Extract provided>
It is evident from GCMs that rising concentrations of greenhouse gases may have a significant impact on the global climate. It is not clear, however, to what extent local-scale meteorological processes will be affected. The gap between what climate modellers are able to provide and what impact assessors require, is bridged by means of so-called 'downscaling' techniques (Wilby and Wigley, 1997). The term 'downscaling' refers to the development of regional-scale projections based on global models. This introduces an uncertainty that limits confidence in the magnitude of the projected change, although the pattern of change can be interpreted with greater certainty (Mukheibir and Ziervogel, 2006).
Aspects to consider when evaluating climate-change impacts
The main reason for studying the interactions between aquifers and the atmosphere is to determine how groundwater resources are affected by climate variability and climate change. Cavé et al. (2003) propose that rainfall-recharge relationships may be used in a first attempt to assess the impacts of climatic change on groundwater resources. Data from various studies were compiled, and recharge rates were compared to annual rainfall for Southern Africa. Large differences in recharge values were identified for areas with an annual rainfall of less than 500 mm. The observed rainfall-recharge relationship can be used as a tool to examine possible groundwater trends if the projected changes in mean annual precipitation occur as a response to human-induced climate change.
Aquifer recharge and groundwater levels interact, and depend on climate and groundwater use. Each aquifer has different properties and requires detailed characterisation and eventually quantification (e.g. numerical modelling) of these processes and linking of the recharge model to an appropriate climate model (York et al., 2002). In practice, any aquifer that has an existing and verified conceptual model, together with a calibrated numerical model, can be assessed for climate-change impacts through scenario simulations. The accuracy of predictions depends largely on scale of the project and availability of geohydrological and climatic datasets.
Another method proposed by Van Tonder (2010) is to utilise recession curves on projected streamflow to obtain the change in groundwater contribution to baseflow. He proposes the method developed by Moore (1997) where the recession curve is the specific part of the flood hydrograph after the crest (and the rainfall event) where streamflow diminishes. The slope of the recession curve flattens over time from its initial steepness as the quickflow component passes and baseflow becomes dominant. A recession period lasts until streamflow begins to increase again due to subsequent rainfall. Hence, recession curves are the sections of the hydrograph that are dominated by the release of water from natural storages, typically assumed to be groundwater discharge.

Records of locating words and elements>
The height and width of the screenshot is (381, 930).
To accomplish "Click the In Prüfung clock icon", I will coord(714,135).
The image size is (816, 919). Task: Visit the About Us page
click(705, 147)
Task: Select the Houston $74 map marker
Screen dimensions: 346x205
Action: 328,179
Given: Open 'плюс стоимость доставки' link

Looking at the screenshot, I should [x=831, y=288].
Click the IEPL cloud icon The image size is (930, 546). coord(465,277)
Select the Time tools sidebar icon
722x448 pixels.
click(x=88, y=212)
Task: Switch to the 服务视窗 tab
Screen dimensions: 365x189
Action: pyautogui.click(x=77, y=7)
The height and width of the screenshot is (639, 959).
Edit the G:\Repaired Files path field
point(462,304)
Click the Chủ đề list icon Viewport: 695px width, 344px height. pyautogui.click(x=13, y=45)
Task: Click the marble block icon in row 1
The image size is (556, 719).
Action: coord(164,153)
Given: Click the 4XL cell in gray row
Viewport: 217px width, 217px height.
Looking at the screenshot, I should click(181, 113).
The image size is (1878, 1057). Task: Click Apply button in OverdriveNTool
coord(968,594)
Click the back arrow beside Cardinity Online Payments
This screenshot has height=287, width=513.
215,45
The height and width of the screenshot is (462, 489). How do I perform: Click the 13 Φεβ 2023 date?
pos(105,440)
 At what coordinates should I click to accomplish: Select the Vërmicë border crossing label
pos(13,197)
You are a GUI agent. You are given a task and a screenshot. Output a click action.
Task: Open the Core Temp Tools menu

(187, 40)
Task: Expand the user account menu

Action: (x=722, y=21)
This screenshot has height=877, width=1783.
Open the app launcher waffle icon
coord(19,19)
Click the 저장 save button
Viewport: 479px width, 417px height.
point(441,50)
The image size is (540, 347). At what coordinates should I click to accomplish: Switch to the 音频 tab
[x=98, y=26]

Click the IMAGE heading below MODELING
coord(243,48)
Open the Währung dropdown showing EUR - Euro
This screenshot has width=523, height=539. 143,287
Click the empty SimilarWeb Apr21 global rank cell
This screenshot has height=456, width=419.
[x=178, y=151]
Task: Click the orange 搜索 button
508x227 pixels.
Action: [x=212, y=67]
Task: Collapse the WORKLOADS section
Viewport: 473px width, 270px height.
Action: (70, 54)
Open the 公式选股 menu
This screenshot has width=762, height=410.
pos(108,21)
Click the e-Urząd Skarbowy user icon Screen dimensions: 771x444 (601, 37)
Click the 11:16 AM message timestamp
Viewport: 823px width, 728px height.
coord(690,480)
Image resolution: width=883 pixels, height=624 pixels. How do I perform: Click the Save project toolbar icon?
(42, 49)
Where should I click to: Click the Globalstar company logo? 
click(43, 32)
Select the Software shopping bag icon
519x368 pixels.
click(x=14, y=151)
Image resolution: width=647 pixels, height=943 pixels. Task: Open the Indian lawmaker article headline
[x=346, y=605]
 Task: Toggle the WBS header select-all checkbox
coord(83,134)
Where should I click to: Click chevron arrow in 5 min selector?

Your instructions> Decide whether each statement below agrees with the text on climate change and groundwater. Answer yes or no for each, and quote the deciding words of the text. (a) Downscaling lets the pattern of change be read with more certainty than its magnitude. (b) Large differences in recharge values were found for areas with annual rainfall above 500 mm. (c) Van Tonder developed the recession curve method that he proposes.

Final result>
(a) Yes: "although the pattern of change can be interpreted with greater certainty"
(b) No: "Large differences in recharge values were identified for areas with an annual rainfall of less than 500 mm."
(c) No: "He proposes the method developed by Moore (1997)"